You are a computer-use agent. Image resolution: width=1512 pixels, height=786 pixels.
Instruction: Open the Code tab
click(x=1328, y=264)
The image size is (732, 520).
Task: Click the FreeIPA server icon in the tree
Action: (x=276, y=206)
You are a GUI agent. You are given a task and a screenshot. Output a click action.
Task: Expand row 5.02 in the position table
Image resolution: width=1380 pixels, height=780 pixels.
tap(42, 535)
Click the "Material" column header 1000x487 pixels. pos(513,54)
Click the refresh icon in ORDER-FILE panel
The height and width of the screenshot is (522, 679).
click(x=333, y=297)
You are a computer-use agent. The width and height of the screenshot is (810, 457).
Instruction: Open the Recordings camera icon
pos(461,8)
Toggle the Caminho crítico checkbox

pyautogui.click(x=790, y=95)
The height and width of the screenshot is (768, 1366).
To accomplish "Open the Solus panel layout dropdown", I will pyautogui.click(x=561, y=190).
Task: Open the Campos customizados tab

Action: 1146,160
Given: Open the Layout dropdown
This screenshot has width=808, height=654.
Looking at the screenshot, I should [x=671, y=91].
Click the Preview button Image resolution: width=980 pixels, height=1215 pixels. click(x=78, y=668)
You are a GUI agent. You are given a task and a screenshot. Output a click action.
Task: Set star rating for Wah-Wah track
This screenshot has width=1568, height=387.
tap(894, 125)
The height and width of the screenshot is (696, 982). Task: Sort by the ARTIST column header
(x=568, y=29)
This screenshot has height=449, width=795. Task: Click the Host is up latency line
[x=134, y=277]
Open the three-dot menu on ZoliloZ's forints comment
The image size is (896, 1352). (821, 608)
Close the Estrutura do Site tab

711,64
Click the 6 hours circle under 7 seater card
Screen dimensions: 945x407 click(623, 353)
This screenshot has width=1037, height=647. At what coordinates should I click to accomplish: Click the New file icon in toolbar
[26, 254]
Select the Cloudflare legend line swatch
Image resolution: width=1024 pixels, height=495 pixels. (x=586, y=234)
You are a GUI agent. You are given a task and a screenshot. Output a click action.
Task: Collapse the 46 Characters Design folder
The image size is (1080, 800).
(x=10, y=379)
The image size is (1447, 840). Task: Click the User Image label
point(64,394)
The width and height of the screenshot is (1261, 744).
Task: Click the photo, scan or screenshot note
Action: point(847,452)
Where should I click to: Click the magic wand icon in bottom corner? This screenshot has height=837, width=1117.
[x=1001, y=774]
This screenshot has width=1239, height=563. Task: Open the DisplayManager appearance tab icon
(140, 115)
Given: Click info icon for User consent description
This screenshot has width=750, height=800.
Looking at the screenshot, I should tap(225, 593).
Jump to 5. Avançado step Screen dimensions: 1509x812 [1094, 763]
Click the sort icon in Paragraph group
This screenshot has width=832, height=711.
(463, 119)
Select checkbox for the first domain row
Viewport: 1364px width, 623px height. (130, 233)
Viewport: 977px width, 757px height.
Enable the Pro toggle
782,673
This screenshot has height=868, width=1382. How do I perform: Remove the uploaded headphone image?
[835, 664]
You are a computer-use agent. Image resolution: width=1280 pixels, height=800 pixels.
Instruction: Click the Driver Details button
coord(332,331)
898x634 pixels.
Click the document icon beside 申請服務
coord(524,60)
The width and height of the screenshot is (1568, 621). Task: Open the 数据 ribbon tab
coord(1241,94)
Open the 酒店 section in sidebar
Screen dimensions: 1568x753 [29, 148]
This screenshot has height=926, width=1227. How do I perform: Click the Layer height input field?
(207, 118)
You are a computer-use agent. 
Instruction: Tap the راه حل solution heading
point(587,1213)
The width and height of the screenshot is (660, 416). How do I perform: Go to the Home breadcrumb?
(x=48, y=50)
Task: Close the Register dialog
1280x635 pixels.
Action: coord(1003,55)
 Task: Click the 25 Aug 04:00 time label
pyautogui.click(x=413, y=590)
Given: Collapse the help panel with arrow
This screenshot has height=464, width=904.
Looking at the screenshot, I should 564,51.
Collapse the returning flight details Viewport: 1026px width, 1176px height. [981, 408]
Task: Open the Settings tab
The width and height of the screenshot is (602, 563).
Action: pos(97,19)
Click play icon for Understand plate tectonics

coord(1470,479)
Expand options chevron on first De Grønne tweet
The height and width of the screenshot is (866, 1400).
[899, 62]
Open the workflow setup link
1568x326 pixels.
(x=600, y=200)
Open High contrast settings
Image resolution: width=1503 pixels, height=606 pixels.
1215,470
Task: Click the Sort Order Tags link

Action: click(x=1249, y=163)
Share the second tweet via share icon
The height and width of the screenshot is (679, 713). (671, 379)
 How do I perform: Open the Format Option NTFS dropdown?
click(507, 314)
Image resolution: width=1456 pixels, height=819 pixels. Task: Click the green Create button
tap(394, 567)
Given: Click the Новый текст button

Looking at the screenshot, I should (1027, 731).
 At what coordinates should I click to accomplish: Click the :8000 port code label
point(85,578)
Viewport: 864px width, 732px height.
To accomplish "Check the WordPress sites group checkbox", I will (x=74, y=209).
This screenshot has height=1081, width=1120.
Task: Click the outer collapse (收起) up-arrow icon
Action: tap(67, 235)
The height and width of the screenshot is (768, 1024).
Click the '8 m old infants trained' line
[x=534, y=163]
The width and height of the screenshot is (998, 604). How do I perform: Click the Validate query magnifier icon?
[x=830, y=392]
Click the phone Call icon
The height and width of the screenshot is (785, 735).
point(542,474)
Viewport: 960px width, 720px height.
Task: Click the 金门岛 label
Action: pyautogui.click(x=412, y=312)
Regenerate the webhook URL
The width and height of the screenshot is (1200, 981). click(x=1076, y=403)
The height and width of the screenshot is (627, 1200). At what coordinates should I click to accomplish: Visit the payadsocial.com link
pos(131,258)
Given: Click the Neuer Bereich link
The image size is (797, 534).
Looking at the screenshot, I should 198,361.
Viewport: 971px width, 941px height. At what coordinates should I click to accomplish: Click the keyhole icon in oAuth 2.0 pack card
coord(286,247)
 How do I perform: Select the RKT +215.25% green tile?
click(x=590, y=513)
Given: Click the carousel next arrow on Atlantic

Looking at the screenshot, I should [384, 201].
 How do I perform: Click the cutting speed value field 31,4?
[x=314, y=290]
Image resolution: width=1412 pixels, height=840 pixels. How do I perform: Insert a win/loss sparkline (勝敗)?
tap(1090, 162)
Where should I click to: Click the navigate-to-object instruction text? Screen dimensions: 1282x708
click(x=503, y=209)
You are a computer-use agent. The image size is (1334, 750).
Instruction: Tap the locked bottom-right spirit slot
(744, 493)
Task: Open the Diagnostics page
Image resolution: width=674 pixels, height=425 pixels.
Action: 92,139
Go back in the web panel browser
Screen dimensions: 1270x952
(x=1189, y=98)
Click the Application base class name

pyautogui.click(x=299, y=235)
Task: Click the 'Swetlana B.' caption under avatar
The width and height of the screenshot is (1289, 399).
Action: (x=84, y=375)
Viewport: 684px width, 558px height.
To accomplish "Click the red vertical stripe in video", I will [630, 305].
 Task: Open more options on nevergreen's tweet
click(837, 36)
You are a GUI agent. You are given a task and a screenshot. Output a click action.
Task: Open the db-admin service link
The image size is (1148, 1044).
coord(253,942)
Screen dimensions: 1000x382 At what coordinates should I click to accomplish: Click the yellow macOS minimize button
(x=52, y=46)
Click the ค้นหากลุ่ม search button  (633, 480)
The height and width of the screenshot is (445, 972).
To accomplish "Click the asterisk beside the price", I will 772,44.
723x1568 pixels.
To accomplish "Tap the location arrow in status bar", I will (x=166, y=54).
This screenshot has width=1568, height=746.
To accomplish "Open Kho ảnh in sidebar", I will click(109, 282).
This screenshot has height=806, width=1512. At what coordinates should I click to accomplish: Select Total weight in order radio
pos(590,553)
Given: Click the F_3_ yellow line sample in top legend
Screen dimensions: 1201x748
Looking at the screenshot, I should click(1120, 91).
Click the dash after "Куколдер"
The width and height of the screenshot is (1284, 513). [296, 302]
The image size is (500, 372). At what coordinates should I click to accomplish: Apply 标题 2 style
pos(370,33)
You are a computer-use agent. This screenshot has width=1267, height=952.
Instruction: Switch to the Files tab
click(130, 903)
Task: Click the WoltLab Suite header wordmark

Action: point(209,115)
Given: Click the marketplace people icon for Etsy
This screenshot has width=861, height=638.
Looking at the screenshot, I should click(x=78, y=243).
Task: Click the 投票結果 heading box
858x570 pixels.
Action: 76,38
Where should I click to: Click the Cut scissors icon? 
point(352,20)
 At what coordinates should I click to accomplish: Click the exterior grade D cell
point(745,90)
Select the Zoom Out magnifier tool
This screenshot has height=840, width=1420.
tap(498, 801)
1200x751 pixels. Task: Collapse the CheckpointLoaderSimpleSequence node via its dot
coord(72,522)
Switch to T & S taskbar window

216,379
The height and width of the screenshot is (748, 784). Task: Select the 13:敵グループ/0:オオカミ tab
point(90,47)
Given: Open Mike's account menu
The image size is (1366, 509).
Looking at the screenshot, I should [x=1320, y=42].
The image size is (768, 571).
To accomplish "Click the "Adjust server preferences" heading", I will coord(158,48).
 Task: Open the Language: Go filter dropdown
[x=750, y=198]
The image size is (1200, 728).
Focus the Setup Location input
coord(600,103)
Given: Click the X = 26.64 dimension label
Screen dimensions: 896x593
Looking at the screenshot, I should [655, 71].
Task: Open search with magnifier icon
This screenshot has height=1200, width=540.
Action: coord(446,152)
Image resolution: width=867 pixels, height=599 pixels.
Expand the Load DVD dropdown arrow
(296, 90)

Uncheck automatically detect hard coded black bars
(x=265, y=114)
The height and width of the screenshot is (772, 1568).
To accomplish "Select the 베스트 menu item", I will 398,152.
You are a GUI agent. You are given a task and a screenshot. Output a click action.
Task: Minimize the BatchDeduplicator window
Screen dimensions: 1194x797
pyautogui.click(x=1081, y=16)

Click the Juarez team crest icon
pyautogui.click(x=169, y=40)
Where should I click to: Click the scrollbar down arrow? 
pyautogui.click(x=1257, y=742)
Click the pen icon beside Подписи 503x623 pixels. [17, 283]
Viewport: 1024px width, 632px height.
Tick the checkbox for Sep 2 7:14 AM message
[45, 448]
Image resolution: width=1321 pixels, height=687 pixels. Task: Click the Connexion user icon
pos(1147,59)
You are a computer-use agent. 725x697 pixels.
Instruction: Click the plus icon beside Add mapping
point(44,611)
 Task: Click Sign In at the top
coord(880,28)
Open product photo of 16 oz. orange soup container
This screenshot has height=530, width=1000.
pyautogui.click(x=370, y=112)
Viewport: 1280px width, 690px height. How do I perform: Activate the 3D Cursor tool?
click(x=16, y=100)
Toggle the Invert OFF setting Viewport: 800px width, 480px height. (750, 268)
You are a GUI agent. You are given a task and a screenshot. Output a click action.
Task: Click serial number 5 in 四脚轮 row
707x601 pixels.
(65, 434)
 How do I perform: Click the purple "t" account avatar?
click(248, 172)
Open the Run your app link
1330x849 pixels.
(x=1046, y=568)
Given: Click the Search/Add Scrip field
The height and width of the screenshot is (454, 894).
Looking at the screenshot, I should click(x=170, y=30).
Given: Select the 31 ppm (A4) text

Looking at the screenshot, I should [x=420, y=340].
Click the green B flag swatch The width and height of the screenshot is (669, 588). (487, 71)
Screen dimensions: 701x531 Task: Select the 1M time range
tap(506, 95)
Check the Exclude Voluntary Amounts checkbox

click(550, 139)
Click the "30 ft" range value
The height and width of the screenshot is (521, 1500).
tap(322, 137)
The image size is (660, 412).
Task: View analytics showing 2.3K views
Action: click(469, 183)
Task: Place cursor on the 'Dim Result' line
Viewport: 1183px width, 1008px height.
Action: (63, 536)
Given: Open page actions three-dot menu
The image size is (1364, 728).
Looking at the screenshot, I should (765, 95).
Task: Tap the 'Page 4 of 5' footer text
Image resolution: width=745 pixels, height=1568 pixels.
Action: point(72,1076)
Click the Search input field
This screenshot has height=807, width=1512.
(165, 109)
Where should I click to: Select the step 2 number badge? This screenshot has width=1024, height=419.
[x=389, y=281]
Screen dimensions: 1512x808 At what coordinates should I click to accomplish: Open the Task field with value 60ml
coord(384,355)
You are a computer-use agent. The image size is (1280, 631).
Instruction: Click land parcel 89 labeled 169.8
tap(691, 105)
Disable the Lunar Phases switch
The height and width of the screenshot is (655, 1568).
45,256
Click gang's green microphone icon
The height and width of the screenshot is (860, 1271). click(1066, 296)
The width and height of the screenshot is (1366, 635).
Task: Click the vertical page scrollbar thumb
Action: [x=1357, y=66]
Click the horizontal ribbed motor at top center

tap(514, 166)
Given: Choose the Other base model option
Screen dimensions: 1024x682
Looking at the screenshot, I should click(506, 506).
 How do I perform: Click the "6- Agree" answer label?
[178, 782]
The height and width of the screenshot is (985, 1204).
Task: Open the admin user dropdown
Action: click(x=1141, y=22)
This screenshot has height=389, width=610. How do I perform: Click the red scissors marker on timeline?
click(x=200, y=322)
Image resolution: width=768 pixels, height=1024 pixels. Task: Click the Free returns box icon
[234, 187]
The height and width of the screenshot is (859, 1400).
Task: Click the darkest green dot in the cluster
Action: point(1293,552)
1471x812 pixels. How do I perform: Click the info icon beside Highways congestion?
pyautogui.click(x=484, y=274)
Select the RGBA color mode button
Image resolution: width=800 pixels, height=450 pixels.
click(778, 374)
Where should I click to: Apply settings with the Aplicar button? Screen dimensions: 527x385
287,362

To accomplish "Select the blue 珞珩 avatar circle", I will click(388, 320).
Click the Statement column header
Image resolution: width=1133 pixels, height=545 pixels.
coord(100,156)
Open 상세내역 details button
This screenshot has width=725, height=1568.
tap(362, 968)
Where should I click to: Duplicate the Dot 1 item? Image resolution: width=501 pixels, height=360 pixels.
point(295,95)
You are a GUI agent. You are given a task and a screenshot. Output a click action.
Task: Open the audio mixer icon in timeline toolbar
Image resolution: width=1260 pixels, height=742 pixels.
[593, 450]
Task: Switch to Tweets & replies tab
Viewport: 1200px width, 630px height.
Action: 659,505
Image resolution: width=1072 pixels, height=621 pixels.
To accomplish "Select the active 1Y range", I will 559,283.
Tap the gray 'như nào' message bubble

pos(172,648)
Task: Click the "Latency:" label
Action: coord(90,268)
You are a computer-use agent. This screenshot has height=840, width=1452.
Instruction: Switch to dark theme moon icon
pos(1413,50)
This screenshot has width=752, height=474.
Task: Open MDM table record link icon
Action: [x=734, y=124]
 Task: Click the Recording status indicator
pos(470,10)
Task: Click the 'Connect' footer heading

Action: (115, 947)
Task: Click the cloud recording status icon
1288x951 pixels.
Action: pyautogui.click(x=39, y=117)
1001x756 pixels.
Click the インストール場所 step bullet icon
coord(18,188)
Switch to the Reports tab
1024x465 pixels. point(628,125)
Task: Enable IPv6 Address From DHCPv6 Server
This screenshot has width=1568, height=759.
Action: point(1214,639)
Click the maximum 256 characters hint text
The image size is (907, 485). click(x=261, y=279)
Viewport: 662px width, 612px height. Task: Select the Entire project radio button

---------------

* **WHAT IS BEING ASKED**
Start at the first line of the material. Reproduce every line exactly, ending with the line that holds "Click the refresh icon in ORDER-FILE panel".

* **RESPONSE TO THE EXERCISE**
You are a computer-use agent. Image resolution: width=1512 pixels, height=786 pixels.
Instruction: Open the Code tab
click(x=1328, y=264)
The image size is (732, 520).
Task: Click the FreeIPA server icon in the tree
Action: (x=276, y=206)
You are a GUI agent. You are given a task and a screenshot. Output a click action.
Task: Expand row 5.02 in the position table
Image resolution: width=1380 pixels, height=780 pixels.
tap(42, 535)
Click the "Material" column header 1000x487 pixels. pos(513,54)
Click the refresh icon in ORDER-FILE panel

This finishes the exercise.